**TASK**
Would you copy each line of the data below that has "computer"?

[INFORMATION SHOWN]

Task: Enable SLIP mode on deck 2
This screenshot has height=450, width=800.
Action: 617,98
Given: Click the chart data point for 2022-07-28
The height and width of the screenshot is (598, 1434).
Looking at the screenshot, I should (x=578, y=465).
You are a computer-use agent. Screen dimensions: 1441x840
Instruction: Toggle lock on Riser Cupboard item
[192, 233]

[/INFORMATION SHOWN]
[INFORMATION SHOWN]

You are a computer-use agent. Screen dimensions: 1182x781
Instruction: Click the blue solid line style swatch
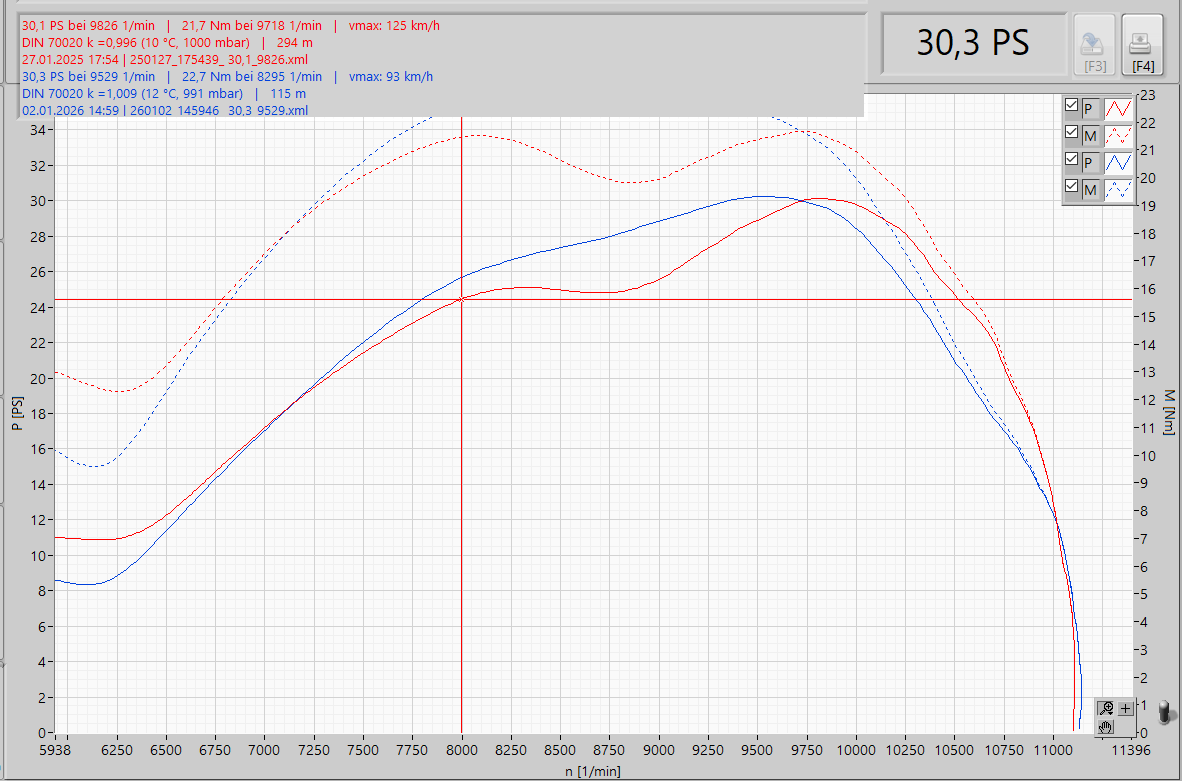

[/INFORMATION SHOWN]
[INFORMATION SHOWN]

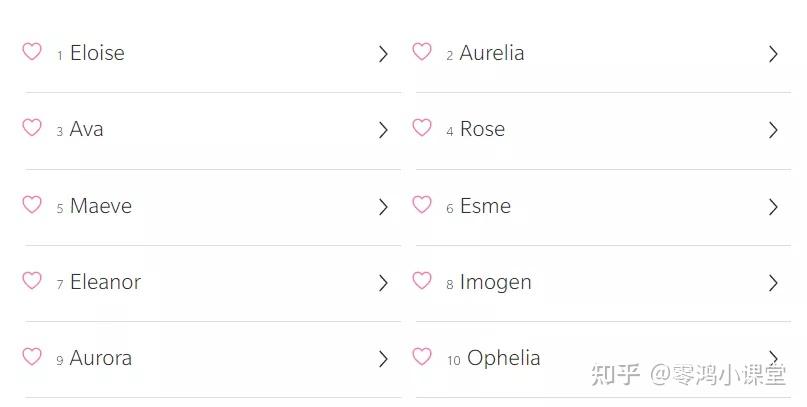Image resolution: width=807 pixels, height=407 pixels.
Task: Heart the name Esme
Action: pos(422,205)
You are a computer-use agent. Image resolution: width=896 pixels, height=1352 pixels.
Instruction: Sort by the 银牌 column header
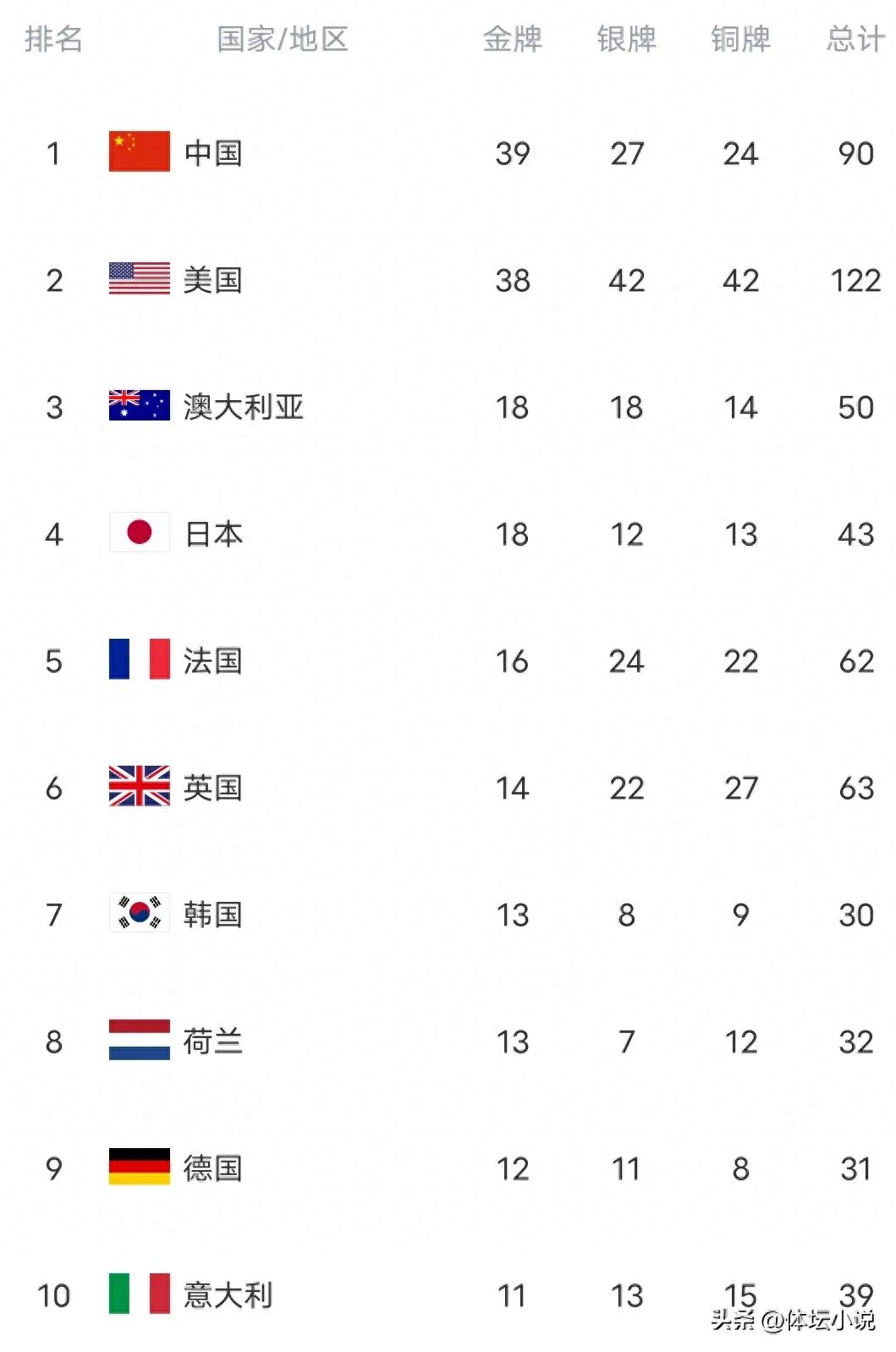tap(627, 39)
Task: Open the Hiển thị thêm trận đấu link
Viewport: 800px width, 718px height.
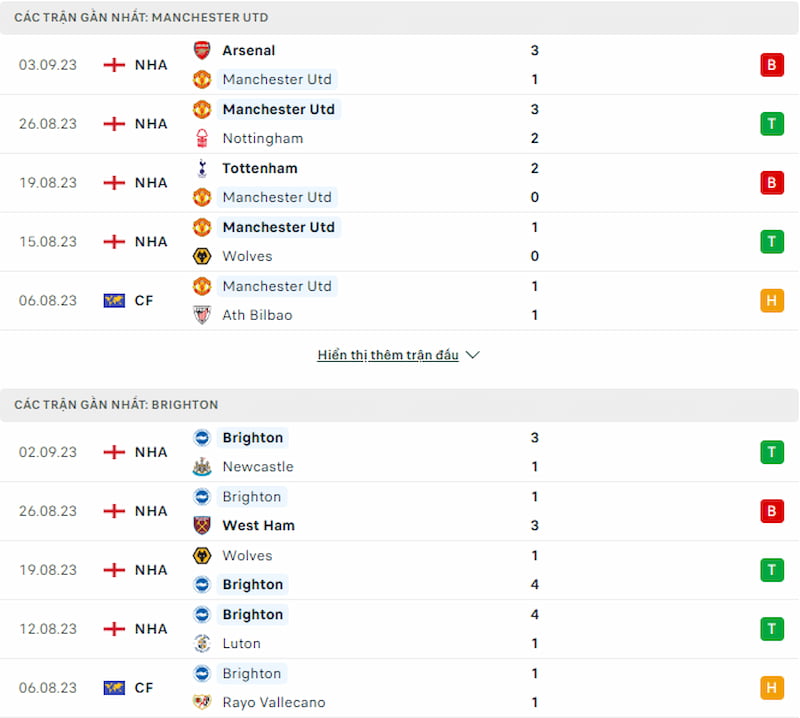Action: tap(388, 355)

[/INFORMATION SHOWN]

**WORKED SOLUTION**
You are a computer-use agent. Screen dimensions: 1441x840
You are a computer-use agent. Screen dimensions: 1182x781
You are a computer-use agent. Image resolution: width=896 pixels, height=1352 pixels.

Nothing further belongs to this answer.